The Inciting Incident and “the Call”
An extremely useful way to look at the Inciting Incident is to see it as “the Call,” as in the Hero’s Journey. The two are identical. They’re the same beat.
Here’s Christopher Vogler from his indispensable The Writer’s Journey:
The hero is presented with a problem, challenge, or adventure to undertake. Once presented with a Call of Adventure [boldface his], she can no longer remain indefinitely in the comfort of the Ordinary World.

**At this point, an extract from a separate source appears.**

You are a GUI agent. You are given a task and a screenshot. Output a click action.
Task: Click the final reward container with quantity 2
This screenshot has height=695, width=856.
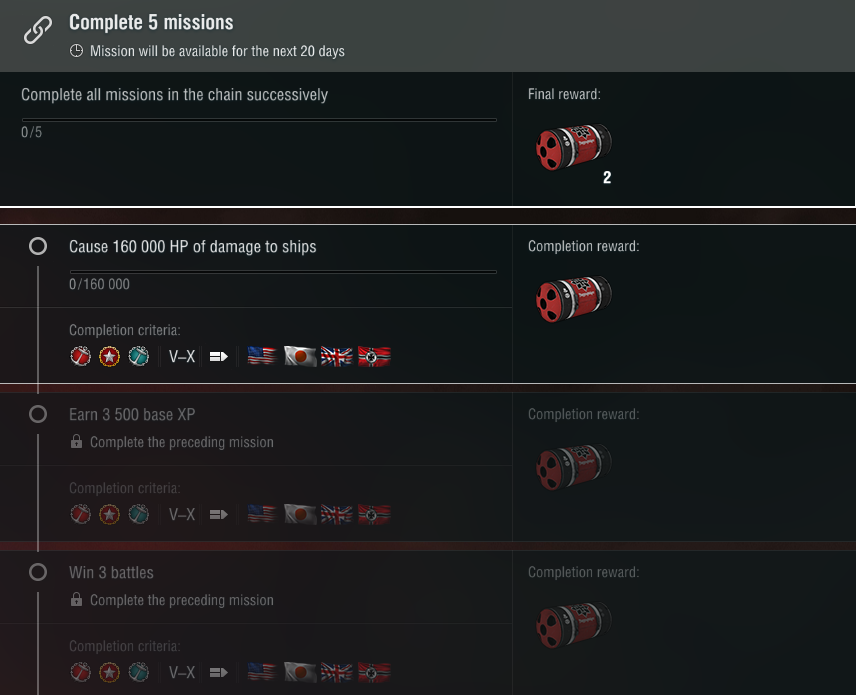574,147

In Star Wars, the Call to Adventure is Princess Leia’s desperate holographic message to wise old Obi-Wan Kenobi, who asks Luke to join in the quest. In revenge plots, the Call to Adventure is often a wrong, which must be set right. In romantic comedies, [it’s] the first encounter with the special but annoying someone the hero or heroine will be pursuing and sparring with.
See the parallels? In each case the Call is the Inciting Incident. It’s the action or event that sets the story in motion.
But let’s back up a moment to review the concept of the Hero’s Journey.
Two ways to look at it: first, the hero’s journey as a template for storytelling; second, the hero’s journey as a living dynamic in our real lives. Here’s what I wrote about the second way in Nobody Wants to Read Your Sh*t:
The hero’s journey is the Ur-Story of every individual from Adam and Eve to Ziggy Stardust. It’s the primal myth of the human race, the cosmic pattern that each of our lives follows (and a thousand increments thereof), whether we know it or not, whether we like it or not.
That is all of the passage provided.